Once you have agreed any new boundary line which is mutually acceptable to both parties, you should then contact the Land Registry who will record the new boundary lines which you have both agreed upon.

Land Registry (external website)

Can I force my neighbour to repair a damaged fence?

Not usually, unless there is some kind of covenant on their property that forces the issue.

If the state of their fence is bothering you or causing security issues, there is no reason why you shouldn’t erect a fence of your own next to it.

You could offer to pay for the repairs yourself, if the neighbour simply can’t afford the repairs. If you do this, be sure to put the offer in writing and say that fence is a gift which doesn’t affect the boundary position at all. Keep a copy of your letter with the title deeds, to avoid any boundary confusion in the future.

If you put your own fence up on your own land, you need to be careful not to damage any of your neighbour's property, and make sure it fits in with all the relevant planning permission and bye-laws.

Adjoining neighbours can sometimes get into a dispute about the position and ownership of a particular boundary, be it a fence, wall, barrier or some other kind of boundary line. Often the boundary dispute will arise when one party wishes to use part of the land for something particular and the adjoining neighbour opposes that on the grounds that the other is encroaching upon their land.

Alternatively, arguments also arise where damage has been done to a particular fence or wall, for example, which then needs repair and the decision over who is going to pay the bill.

I'm having problems with ball games being played on and around my property. What can I do?

If young people are playing ball games in a manner that causes you a nuisance, you should try and speak to the parents (if known, and if it is safe to do so).

Before doing so remember, people are allowed to:

  • play football or other games in a safe manner on a piece of grass or other safe, publicly-owned area
  • hang around in a group in the street
  • make a reasonable amount of noise whilst playing.

If nuisance continues, the council may be able to help by redesigning an area of land that we own. Once you have tried to deal with the nuisance yourself, if it is safe to do so, you can report anti-social behaviour.

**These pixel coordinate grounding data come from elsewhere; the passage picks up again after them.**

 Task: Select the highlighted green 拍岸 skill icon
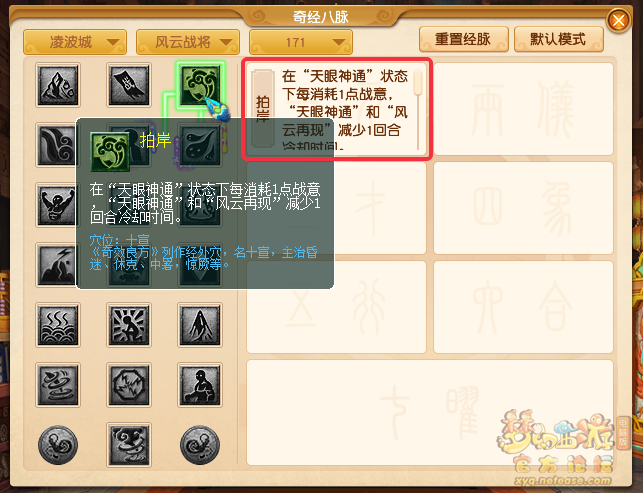coord(200,85)

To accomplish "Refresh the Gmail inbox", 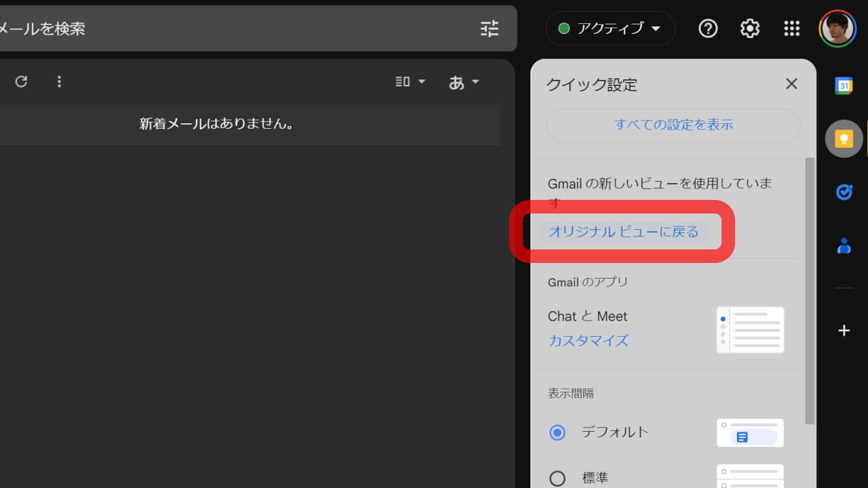I will pos(21,81).
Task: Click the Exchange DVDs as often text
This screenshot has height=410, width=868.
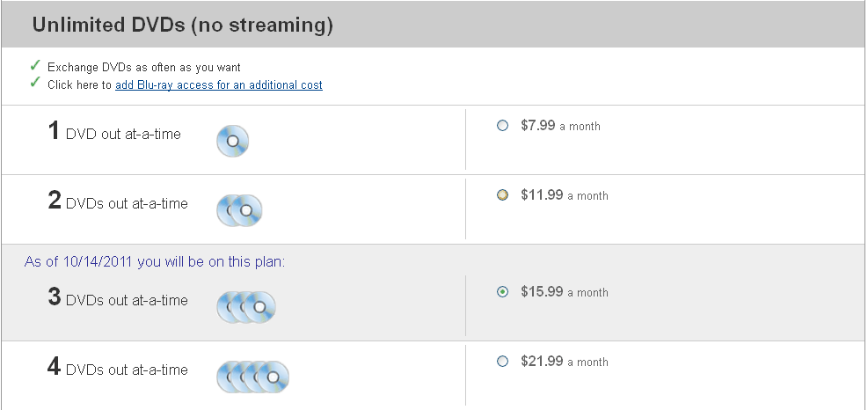Action: pyautogui.click(x=144, y=67)
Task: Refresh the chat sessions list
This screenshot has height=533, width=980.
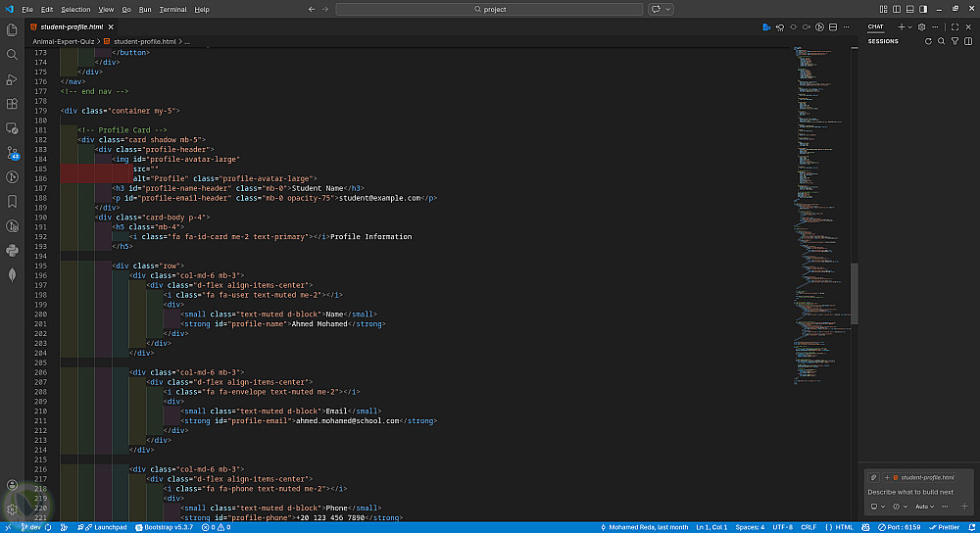Action: coord(929,41)
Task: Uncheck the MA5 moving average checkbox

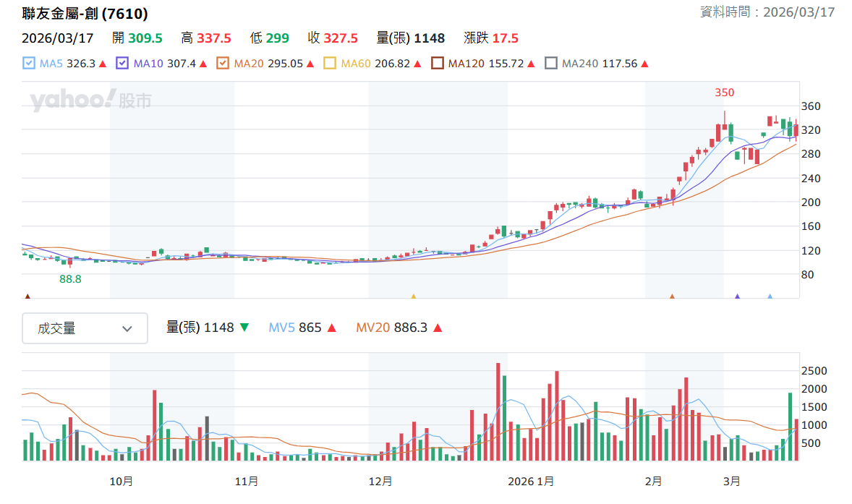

Report anti-social behaviour

If people are going into your garden to retrieve their ball without your permission, the council cannot prevent them from doing this. You may be able to take your own action to prevent them from doing this, such as redesigning your garden or even taking your own private legal action.

In many cases, a quick word with their parents should resolve the problem.

Can the council do anything about graffiti?

The council can assist you in getting the graffiti removed by completing the form below, telling us where the graffiti is.

Report anti-social behaviour

The first thing we will do is find out who owns the property that the graffiti is on. If it's on your property we will be able to help get it removed with your permission.

Are there any Public Spaces Protection Orders (PSPOs) in the East Riding?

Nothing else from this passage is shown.